◆ Assigned task
Of all the entries below, retype only the lines from the one with "Clear the неуспешных запросов value 3" through the one with "Given: Click the plug icon in the 主网卡 panel", exactly as they appear.

+ + + + + + +

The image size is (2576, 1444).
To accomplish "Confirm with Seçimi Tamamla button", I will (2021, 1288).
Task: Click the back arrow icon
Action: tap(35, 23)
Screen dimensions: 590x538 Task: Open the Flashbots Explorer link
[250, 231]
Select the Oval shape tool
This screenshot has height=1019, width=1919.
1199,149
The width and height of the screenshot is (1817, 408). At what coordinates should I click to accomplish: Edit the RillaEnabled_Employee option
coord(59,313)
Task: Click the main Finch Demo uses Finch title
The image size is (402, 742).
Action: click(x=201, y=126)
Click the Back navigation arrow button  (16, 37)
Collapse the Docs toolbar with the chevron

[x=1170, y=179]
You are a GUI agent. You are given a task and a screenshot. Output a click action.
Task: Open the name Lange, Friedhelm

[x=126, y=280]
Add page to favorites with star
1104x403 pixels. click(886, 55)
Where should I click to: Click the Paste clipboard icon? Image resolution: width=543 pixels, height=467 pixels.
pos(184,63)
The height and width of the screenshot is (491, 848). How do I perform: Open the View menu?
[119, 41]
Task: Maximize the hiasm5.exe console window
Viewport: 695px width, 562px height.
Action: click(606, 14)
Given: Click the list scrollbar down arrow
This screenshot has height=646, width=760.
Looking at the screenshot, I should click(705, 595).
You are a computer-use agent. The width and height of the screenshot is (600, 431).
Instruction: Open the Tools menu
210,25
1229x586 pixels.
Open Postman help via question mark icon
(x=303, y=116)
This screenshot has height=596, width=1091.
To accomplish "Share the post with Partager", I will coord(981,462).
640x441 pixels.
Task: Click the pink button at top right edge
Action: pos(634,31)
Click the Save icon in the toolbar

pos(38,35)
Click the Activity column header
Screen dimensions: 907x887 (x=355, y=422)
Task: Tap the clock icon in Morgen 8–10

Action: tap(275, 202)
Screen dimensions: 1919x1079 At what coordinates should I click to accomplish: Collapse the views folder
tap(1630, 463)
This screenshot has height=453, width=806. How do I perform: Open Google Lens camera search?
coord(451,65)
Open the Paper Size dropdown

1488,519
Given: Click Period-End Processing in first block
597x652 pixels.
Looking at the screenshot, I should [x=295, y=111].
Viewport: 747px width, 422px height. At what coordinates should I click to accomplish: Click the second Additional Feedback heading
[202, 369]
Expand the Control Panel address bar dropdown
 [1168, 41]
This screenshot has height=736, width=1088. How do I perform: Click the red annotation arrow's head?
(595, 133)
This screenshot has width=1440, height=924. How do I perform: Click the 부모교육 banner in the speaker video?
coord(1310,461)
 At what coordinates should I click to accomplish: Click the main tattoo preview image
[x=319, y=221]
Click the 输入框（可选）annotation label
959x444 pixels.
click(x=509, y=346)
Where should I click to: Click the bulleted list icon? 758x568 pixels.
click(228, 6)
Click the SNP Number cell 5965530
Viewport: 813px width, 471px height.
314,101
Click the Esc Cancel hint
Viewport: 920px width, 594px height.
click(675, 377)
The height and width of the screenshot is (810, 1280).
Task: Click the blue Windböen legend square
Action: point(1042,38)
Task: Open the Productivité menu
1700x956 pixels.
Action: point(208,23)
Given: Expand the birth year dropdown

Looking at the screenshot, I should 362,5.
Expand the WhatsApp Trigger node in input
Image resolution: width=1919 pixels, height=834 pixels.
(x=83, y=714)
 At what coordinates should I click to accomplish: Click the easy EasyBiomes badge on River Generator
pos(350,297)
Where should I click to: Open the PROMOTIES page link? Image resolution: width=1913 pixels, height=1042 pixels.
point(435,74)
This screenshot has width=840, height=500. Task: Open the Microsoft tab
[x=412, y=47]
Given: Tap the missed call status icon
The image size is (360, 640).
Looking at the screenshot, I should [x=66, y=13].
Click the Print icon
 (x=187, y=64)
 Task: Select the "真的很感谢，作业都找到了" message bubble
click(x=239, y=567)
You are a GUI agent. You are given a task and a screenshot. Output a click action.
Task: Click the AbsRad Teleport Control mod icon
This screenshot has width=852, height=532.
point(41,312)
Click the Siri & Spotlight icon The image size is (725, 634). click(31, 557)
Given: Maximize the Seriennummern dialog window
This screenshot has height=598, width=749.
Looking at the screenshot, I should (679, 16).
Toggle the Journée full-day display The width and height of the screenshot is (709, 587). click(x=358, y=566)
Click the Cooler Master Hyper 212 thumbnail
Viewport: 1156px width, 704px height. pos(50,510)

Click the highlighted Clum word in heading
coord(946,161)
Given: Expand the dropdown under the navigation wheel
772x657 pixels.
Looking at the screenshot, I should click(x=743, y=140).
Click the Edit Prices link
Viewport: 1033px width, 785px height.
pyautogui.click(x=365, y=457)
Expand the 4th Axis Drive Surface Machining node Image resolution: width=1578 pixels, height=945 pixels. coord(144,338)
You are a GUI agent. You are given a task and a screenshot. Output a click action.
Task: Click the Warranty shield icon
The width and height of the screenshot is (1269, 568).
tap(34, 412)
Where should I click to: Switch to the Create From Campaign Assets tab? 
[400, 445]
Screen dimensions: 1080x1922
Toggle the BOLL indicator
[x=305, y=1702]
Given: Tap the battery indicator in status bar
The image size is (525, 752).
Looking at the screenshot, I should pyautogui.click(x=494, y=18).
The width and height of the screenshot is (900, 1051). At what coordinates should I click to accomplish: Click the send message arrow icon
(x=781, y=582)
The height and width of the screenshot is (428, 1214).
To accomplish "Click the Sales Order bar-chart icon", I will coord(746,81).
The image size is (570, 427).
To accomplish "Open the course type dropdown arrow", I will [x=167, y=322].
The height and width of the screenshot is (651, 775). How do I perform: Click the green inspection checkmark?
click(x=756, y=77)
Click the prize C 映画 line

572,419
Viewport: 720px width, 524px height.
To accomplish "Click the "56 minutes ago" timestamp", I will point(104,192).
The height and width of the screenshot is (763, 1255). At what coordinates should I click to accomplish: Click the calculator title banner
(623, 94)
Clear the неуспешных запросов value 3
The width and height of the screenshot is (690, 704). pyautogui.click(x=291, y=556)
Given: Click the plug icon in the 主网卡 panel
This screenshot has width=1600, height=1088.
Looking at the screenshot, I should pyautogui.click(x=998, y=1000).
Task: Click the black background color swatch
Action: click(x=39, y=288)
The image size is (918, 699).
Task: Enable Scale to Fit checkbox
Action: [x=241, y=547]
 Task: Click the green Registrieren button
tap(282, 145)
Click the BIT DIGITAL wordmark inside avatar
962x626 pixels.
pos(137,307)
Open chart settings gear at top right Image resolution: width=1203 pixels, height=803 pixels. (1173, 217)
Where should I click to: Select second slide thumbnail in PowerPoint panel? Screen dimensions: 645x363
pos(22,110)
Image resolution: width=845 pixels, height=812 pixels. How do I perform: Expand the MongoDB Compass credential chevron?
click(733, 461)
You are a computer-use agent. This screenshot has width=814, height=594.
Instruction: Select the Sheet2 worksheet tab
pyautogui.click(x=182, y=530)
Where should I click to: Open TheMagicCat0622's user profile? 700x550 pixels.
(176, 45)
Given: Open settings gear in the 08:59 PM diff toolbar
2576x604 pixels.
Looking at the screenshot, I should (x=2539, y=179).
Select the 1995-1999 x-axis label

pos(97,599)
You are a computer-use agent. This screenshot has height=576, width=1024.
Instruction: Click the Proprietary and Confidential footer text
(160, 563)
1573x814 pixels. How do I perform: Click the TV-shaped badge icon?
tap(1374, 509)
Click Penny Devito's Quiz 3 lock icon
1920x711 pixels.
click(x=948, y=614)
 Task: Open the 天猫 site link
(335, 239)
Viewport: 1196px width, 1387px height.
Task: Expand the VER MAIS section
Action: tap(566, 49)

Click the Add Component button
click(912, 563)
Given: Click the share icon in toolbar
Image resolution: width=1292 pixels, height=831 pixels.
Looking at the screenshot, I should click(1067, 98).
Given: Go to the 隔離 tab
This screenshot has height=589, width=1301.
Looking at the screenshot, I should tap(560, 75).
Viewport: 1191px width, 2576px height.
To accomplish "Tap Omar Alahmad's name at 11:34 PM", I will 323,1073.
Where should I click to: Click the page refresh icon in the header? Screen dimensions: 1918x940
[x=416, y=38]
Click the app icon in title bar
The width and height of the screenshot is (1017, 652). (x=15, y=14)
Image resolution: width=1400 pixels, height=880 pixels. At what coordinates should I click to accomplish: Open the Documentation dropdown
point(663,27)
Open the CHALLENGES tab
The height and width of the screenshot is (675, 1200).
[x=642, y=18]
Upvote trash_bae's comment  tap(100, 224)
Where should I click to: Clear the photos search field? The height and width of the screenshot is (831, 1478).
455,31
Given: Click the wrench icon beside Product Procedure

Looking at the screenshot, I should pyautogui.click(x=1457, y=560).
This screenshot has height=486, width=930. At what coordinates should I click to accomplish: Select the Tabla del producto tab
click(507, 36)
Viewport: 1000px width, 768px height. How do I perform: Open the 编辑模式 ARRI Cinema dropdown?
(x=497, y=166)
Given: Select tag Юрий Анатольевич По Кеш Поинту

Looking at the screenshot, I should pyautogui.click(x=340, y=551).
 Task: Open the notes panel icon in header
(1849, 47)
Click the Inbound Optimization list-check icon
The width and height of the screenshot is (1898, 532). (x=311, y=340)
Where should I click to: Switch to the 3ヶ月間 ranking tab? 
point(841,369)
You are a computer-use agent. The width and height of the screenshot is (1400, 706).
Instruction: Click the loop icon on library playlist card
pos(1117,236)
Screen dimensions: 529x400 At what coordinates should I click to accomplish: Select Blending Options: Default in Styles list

+ + + + + + +

◆ Completed task
Clear the неуспешных запросов value 3
The width and height of the screenshot is (690, 704). pyautogui.click(x=291, y=556)
Given: Click the plug icon in the 主网卡 panel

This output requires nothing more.